▶ **What the exercise asks**:
The answer must consist of every line below that contains the word "circle".

▶ **Available data**:
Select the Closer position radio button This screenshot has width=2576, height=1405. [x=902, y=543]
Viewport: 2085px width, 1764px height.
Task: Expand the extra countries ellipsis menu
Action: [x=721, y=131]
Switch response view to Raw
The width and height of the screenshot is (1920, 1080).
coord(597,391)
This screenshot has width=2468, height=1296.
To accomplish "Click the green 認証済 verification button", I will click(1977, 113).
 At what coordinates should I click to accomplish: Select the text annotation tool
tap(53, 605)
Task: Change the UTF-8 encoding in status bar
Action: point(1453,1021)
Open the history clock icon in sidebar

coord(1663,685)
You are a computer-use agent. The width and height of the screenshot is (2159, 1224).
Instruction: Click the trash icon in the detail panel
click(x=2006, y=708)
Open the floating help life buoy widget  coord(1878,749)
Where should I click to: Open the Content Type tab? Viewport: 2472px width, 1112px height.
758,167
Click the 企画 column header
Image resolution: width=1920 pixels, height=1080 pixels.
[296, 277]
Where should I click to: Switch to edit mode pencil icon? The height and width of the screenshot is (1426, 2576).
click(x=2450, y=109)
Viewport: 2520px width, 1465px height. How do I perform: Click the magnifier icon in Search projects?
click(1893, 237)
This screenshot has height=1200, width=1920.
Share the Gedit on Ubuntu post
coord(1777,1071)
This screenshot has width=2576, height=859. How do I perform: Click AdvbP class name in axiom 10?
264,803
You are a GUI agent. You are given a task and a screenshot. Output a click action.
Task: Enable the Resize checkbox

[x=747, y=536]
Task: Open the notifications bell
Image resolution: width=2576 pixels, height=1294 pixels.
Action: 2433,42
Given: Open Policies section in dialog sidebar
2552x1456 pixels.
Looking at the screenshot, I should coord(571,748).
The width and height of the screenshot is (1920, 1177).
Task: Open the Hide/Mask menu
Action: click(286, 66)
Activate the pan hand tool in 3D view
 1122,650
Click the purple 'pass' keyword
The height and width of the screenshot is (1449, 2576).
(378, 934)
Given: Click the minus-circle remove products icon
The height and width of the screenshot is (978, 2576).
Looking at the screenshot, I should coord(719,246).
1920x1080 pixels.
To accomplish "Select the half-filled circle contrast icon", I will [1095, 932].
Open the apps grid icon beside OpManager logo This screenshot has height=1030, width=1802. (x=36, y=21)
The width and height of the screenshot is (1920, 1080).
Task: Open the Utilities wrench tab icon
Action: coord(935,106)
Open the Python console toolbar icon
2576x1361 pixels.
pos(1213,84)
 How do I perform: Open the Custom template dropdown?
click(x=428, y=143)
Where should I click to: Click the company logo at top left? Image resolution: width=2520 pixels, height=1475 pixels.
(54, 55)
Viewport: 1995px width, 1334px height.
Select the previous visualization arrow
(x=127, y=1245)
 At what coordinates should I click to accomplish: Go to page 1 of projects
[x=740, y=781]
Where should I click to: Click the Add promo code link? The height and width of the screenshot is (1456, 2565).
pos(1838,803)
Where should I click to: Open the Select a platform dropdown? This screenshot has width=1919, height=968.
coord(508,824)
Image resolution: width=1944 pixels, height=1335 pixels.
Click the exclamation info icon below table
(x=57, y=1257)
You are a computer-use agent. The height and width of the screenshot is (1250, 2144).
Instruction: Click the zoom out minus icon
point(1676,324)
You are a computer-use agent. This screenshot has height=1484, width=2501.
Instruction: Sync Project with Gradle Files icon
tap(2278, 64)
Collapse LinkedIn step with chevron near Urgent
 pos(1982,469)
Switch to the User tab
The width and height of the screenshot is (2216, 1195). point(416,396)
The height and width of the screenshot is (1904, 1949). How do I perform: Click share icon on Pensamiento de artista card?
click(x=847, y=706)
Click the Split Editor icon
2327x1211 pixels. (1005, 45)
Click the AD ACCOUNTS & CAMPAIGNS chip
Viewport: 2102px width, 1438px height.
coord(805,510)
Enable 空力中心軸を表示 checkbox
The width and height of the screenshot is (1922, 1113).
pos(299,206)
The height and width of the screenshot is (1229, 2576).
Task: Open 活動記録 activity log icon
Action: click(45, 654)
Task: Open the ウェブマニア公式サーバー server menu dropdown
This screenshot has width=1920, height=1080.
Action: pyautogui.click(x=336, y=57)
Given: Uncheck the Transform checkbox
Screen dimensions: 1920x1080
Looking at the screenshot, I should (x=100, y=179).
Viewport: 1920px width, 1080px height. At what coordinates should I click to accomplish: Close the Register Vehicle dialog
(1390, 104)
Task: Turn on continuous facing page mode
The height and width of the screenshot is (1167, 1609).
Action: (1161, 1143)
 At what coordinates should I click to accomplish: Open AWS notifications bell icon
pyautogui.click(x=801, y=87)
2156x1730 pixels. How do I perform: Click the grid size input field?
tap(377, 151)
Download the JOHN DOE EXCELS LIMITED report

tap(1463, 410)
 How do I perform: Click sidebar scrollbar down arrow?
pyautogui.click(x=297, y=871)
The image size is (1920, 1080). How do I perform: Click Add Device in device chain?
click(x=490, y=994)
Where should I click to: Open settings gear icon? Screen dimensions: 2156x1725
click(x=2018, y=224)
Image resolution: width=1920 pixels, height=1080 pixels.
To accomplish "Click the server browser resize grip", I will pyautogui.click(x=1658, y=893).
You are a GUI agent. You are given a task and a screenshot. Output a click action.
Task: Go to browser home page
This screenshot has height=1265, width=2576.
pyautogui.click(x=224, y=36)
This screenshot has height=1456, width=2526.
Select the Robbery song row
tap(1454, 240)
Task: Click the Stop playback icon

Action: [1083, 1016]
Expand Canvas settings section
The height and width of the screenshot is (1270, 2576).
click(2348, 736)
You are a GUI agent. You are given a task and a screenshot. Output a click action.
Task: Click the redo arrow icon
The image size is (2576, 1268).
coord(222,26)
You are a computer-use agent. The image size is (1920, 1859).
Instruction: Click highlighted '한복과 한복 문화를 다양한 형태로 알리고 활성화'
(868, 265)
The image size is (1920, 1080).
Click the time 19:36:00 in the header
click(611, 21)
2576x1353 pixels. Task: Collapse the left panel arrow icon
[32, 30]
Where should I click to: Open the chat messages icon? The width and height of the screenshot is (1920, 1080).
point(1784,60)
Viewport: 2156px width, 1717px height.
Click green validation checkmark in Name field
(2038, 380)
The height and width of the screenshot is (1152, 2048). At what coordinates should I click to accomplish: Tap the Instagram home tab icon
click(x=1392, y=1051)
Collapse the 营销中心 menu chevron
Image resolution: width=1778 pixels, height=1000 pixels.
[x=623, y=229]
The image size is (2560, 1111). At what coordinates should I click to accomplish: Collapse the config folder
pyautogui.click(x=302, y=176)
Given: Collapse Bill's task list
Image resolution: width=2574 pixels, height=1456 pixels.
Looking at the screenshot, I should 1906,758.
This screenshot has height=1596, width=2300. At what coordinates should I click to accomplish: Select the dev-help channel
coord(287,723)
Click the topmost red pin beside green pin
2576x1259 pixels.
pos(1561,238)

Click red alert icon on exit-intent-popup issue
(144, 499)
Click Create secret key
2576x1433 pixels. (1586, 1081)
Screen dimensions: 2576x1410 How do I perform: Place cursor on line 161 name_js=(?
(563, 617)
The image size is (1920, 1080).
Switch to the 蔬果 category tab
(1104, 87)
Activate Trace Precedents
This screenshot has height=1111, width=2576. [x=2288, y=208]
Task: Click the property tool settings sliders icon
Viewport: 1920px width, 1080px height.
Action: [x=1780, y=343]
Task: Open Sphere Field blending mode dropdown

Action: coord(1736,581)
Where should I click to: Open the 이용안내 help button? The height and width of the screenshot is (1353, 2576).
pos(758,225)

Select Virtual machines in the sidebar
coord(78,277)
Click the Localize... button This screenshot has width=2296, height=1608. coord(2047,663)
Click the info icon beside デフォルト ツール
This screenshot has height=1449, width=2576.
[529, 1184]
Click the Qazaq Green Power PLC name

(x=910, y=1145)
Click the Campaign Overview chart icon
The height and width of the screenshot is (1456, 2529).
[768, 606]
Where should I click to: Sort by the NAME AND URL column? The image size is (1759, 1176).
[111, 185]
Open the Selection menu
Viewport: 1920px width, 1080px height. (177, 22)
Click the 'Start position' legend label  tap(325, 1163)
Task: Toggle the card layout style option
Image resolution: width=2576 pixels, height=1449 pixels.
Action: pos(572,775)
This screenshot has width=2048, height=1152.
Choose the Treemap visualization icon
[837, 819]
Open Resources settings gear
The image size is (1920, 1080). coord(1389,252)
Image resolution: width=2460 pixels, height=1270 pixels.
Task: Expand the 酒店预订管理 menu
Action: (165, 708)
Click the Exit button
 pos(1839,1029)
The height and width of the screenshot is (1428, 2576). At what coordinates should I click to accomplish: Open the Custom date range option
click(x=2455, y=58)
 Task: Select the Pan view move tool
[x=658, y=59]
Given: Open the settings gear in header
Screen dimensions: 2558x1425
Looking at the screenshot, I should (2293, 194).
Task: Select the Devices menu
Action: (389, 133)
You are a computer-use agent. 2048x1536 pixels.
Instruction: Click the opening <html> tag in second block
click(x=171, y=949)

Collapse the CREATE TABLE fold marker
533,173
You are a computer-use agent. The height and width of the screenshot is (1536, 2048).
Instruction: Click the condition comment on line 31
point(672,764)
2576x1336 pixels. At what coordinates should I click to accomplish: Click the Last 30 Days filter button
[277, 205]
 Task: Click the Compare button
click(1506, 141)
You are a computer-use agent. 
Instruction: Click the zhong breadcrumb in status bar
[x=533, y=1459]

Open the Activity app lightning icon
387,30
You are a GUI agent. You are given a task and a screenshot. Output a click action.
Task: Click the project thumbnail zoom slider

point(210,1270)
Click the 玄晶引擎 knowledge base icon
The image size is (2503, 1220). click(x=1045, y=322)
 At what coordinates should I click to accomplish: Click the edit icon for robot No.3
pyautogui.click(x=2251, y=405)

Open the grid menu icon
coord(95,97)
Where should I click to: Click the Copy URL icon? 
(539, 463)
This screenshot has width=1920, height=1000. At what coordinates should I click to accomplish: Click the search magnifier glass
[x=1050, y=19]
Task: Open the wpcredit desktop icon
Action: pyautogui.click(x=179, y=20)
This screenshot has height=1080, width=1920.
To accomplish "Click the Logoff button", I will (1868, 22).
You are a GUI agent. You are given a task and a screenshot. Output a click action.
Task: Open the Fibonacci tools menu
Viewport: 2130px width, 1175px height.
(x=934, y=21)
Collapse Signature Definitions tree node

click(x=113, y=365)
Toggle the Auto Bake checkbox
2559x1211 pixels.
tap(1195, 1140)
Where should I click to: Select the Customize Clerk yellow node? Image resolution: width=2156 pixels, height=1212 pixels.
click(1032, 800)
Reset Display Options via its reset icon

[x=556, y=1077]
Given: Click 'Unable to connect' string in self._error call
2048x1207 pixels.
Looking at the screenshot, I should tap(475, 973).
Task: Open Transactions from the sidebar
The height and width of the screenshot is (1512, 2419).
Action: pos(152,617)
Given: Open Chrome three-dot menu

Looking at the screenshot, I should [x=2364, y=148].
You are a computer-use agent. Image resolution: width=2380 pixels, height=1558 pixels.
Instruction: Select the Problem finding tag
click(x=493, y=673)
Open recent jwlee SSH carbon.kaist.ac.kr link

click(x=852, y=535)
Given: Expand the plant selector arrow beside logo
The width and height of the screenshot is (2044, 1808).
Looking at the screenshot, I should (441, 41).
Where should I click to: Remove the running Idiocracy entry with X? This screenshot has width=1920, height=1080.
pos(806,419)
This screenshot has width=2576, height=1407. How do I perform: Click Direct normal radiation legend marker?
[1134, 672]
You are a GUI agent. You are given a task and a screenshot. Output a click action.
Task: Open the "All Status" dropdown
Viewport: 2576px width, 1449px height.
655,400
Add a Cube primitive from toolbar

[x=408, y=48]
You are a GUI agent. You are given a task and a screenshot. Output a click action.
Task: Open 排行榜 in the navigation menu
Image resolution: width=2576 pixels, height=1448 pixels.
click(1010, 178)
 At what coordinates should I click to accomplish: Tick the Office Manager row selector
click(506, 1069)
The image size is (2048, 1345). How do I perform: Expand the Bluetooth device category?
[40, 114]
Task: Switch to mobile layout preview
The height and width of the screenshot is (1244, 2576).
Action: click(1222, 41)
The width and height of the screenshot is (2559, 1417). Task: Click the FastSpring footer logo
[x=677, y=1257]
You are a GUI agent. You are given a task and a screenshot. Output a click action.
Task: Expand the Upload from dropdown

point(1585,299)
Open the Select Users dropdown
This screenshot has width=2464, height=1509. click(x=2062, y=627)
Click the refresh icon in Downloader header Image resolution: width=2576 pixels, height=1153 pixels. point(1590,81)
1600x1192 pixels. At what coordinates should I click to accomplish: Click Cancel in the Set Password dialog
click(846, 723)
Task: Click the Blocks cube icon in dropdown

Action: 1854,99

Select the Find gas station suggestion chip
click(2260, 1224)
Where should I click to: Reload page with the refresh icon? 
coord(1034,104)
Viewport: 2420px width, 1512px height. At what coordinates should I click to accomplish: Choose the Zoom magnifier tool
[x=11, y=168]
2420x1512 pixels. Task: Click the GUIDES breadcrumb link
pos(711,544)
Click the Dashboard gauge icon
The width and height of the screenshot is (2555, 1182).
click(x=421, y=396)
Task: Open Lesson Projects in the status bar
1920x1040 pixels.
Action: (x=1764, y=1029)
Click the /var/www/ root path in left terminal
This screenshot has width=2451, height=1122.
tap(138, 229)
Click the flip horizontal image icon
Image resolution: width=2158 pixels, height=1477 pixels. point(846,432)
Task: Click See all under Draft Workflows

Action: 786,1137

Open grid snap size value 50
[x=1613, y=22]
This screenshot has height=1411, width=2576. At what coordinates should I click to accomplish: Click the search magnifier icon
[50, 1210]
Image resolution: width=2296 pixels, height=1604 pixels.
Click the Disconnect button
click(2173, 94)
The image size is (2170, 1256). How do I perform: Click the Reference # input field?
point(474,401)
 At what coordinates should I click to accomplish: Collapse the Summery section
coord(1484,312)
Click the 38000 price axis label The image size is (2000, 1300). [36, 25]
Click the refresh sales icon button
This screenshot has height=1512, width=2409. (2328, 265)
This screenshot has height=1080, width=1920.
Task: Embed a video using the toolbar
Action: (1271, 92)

▶ **Result**:
Given: Click the minus-circle remove products icon
To accomplish "Select the half-filled circle contrast icon", I will [1095, 932].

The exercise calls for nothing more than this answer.